Hormonal contraception is another potential risk fac­tor for HIV acquisition that has been extensively studied. Hormonal contraception could increase a woman’s sus­ceptibility via hormonally induced changes in the vaginal mucosa or through associated cervical ectopy (Chao et al., 1994; Daly et al., 1994; Sinei et al., 1996). However, recent studies, including a trial following 6109 women in Uganda, Zimbabwe, and Thailand, have not found an association between hormonal contraceptive use and HIV acquisition (Mati et al., 1995; Morrison et al., 2007; Myer et al, 2007).

Increased transmission rates have also been associated with specific sexual practices and several partnership factors. The different modes of sexual intercourse differ in their efficiency of HIV transmission, with anal inter­course having the highest rates of transmission, followed by vaginal, and then oral sex (Royce et al., 1997).

In addition, traumatic sex (fisting, rape), sex while under the influence of alcohol or cocaine, sex during menses, sex during pregnancy, the use of vaginal desiccants, and the use of vaginal tightening agents have been associated with increased HIV transmission risk in several studies (Lazzarin etal, 1991; Henin etal., 1993; Seidlin etal, 1993).

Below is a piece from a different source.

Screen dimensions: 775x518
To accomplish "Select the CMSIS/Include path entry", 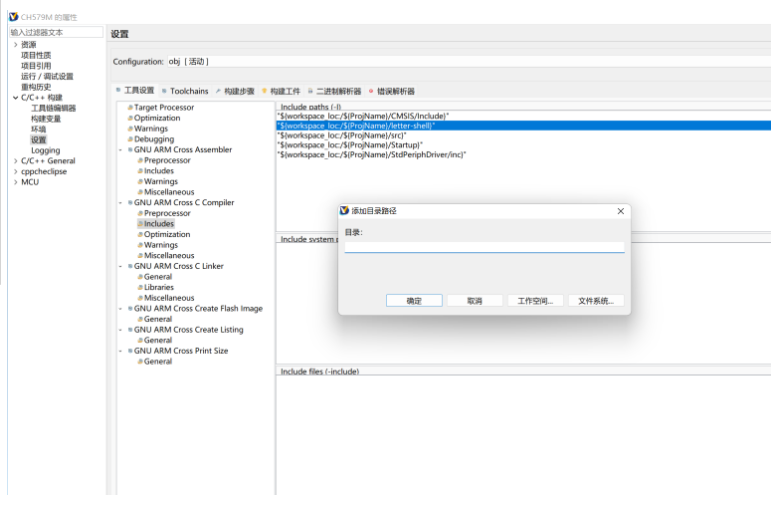I will coord(363,116).
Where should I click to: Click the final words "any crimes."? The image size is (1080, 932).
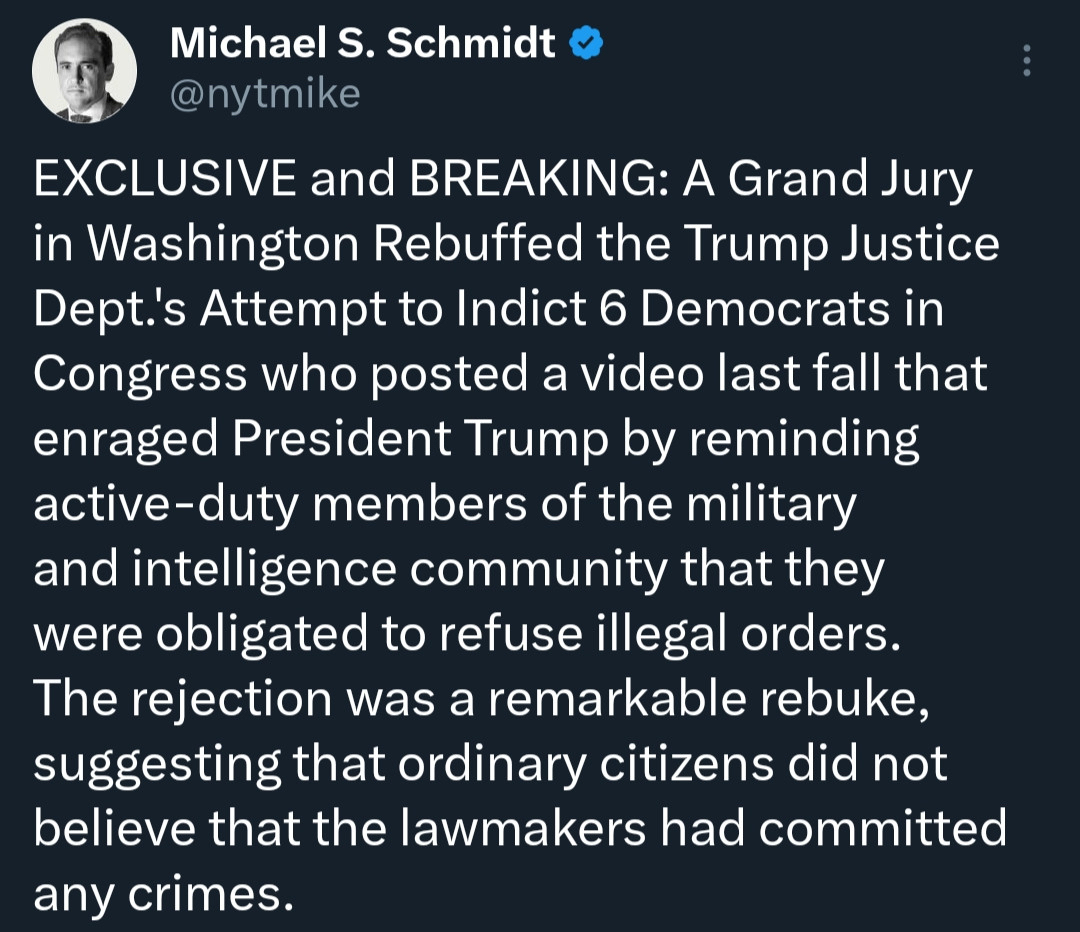coord(164,893)
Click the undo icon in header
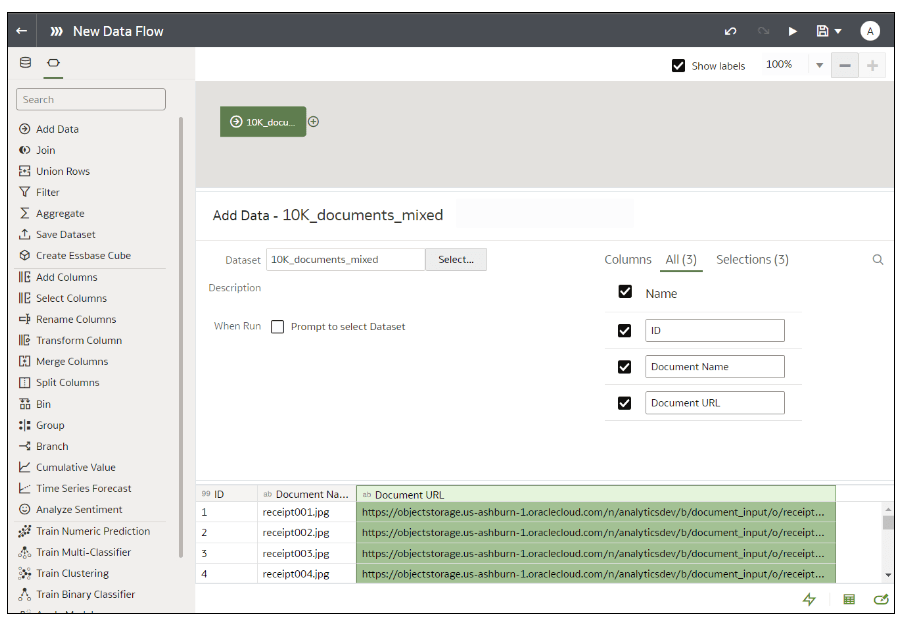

Partnership factors that increase HIV transmission risk include high number of partners, high frequency of sexual contact, and concurrency. Concurrency is a partnership timing factor defined as being engaged in more than one sexual relationship at a single time point. In contrast, serial monogamy occurs when each partnership ends before the start of the next sexual relationship (Morris and Kretzschmar, 1997).

One important intervention to prevent HIV trans­mission is condom use. In several longitudinal studies, consistent condom use was 80-87% effective in pre­venting HIV transmission (Davis and Weller, 1999; Weller and Davis, 2002). Condom use is also associated with decreased transmission of gonorrhea, chlamydia, and HSV-2, all important HIV risk factors (Shafii et al., 2004). Despite these compelling data, increasing condom use within at-risk populations has been a challenge. Sev­eral behavioral studies designed to reduce risky behavior and increase condom use have had no impact on HIV incidence (Hearst and Chen, 2004).

Strong data also support circumcision of adult men as a means to protect against HIV transmission. A number of observational studies have demonstrated a significant association between male circumcision and HIV trans­mission (Quinn etal., 2000). These were recently validated in three large clinical trials, which randomized men to circumcision or no circumcision. One biological explana­tion is that keratinization of the glans when circumcised prevents tears and abrasions and decreases the presence of Langerhans cells and other HIV target cells (Quinn, 2006).

The first RCT was completed in South Africa and showed 60% protection against HIV infection in the intention to treat analysis and 75% protection in the per protocol analysis (Auvert et al., 2005). Two other concur­rent RCTs in Kenya and Uganda were recently published and confirmed that male circumcision reduced HIV inci­dence in men with similar risk reduction as the RCT in South Africa (Bailey etal, 2007; Gray et al, 2007).